Task statement — Below are entries. Copy exactly the lines running from the line that holds "Оплата (595, 1444)" to the line that holds "Контакты (223, 2093)", with both ends included.

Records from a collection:
********

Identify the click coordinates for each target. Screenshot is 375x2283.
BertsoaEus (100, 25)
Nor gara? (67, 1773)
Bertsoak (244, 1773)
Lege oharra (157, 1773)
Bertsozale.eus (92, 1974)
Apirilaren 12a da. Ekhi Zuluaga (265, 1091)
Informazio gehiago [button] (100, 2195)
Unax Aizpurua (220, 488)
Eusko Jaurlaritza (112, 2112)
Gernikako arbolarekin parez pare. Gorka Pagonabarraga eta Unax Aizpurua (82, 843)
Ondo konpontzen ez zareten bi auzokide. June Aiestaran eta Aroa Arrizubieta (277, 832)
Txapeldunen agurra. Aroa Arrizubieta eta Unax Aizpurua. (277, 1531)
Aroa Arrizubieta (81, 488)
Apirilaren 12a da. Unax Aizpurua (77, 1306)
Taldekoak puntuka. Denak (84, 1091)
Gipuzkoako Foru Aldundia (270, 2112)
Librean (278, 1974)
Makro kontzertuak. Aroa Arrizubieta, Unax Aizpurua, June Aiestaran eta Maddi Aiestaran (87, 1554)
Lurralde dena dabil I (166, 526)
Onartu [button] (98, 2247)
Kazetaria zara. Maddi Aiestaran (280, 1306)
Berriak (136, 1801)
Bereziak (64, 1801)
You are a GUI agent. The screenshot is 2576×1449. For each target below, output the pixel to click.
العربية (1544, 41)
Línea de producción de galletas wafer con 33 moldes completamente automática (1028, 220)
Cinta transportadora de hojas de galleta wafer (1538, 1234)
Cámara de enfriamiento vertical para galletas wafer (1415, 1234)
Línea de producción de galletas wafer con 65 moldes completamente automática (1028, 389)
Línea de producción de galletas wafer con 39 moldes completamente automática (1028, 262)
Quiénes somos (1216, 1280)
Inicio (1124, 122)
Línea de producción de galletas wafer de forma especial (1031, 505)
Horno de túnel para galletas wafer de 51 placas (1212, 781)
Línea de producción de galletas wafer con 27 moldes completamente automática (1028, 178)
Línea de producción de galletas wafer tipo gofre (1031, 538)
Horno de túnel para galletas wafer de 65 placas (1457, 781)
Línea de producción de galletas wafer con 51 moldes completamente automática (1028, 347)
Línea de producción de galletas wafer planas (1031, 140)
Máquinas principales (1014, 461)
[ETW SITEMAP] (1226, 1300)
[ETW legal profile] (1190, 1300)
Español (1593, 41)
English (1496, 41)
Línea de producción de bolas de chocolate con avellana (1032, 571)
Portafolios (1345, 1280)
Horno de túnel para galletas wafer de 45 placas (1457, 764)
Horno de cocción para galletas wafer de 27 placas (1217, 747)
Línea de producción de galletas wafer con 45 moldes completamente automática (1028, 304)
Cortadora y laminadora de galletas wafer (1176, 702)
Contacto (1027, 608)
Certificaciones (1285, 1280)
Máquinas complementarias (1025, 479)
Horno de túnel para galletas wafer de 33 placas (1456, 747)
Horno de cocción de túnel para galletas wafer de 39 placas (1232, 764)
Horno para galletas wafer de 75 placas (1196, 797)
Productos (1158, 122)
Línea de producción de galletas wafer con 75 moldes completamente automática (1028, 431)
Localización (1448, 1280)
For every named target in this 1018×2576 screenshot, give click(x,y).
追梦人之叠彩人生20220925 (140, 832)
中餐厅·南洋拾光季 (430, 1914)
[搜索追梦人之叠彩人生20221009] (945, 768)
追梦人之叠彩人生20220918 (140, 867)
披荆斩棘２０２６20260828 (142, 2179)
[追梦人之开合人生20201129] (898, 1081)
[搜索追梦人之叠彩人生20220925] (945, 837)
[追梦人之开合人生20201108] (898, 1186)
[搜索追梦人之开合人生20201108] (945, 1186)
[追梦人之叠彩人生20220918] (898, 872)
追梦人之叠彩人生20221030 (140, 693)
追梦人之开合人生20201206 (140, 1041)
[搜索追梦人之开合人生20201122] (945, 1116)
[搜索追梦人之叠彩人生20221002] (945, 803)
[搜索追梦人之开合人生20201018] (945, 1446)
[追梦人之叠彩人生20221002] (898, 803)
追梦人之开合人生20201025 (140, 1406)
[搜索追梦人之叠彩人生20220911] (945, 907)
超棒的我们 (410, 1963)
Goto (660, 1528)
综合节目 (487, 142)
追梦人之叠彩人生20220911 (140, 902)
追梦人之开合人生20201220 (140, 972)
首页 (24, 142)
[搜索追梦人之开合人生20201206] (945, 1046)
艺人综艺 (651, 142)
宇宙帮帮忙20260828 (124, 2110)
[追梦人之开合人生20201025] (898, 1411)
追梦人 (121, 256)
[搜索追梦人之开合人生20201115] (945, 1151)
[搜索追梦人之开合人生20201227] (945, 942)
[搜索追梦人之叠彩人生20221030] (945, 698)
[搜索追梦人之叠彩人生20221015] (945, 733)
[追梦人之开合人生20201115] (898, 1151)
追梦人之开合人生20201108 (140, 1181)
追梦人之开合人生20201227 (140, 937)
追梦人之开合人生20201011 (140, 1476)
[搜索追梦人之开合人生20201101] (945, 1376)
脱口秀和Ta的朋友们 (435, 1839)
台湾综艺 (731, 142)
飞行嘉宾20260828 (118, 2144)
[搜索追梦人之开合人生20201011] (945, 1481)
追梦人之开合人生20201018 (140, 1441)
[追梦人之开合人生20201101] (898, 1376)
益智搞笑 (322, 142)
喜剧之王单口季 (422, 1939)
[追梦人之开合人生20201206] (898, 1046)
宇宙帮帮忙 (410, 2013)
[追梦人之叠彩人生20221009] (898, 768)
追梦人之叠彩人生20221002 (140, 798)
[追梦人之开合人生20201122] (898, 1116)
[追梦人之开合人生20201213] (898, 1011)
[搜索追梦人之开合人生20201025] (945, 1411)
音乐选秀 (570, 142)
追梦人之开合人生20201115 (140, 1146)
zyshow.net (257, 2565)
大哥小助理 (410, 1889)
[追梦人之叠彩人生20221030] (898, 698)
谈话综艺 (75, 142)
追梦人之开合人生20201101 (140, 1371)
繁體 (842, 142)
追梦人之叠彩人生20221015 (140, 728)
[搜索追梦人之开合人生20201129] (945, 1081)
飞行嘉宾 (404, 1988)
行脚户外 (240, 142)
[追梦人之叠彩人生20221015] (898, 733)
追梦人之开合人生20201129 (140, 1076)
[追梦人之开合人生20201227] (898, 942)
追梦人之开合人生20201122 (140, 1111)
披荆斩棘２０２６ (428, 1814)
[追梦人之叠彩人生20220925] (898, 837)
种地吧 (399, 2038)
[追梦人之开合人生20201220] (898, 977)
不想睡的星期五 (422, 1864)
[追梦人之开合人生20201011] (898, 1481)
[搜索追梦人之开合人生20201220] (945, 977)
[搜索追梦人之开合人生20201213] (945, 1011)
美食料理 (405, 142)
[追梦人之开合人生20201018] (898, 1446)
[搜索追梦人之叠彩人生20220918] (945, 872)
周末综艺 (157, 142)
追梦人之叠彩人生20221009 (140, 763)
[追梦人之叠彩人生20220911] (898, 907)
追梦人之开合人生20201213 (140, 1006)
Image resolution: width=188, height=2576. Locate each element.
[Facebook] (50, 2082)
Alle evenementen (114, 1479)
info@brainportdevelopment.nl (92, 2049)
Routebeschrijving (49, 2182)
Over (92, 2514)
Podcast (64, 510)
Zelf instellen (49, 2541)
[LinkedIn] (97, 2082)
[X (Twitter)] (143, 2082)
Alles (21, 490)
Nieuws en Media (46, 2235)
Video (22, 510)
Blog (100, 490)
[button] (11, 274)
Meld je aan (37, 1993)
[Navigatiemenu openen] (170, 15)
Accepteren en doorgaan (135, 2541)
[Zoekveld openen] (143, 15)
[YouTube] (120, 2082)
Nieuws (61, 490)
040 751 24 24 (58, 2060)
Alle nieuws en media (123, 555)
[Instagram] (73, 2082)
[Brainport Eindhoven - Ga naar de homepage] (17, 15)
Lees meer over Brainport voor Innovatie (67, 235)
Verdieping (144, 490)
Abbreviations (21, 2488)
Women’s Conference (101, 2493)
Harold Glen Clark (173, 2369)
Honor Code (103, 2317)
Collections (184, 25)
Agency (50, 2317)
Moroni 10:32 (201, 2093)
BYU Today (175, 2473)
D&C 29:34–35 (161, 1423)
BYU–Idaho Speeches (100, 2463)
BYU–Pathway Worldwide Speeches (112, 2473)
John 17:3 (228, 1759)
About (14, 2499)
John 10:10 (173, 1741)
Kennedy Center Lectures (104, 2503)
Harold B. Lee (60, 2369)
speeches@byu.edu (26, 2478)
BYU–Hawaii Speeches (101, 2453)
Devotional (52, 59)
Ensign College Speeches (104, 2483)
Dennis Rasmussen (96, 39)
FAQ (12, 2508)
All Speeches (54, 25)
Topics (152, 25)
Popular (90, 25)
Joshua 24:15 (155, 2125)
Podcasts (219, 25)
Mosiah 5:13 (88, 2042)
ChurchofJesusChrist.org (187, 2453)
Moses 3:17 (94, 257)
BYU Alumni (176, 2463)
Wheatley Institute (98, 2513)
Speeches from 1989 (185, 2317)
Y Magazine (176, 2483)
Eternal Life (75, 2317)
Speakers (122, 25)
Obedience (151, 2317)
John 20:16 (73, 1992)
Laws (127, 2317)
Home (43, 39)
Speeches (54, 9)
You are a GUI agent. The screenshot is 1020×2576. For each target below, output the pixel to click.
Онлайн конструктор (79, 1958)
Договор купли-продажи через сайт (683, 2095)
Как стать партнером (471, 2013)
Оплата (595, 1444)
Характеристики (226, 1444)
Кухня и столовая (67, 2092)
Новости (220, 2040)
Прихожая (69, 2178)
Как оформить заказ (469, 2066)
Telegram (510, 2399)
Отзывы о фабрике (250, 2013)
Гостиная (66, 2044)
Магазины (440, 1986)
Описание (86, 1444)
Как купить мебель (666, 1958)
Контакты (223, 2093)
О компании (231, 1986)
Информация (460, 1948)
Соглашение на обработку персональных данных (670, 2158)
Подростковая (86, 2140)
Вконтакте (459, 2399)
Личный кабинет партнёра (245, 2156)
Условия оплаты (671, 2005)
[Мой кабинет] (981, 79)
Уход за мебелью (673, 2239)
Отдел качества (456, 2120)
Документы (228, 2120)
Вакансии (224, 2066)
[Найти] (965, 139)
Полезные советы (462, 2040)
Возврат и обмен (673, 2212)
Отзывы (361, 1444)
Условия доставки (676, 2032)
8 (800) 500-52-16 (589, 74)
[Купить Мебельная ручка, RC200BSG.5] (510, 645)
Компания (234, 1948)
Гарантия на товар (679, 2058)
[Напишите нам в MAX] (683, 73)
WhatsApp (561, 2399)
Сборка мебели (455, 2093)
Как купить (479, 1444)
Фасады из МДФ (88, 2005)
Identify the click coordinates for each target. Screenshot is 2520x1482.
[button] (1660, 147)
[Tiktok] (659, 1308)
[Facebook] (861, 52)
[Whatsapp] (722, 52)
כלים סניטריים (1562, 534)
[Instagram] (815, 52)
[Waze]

********

Answer section —
Оплата (595, 1444)
Характеристики (226, 1444)
Кухня и столовая (67, 2092)
Новости (220, 2040)
Прихожая (69, 2178)
Как оформить заказ (469, 2066)
Telegram (510, 2399)
Отзывы о фабрике (250, 2013)
Гостиная (66, 2044)
Магазины (440, 1986)
Описание (86, 1444)
Как купить мебель (666, 1958)
Контакты (223, 2093)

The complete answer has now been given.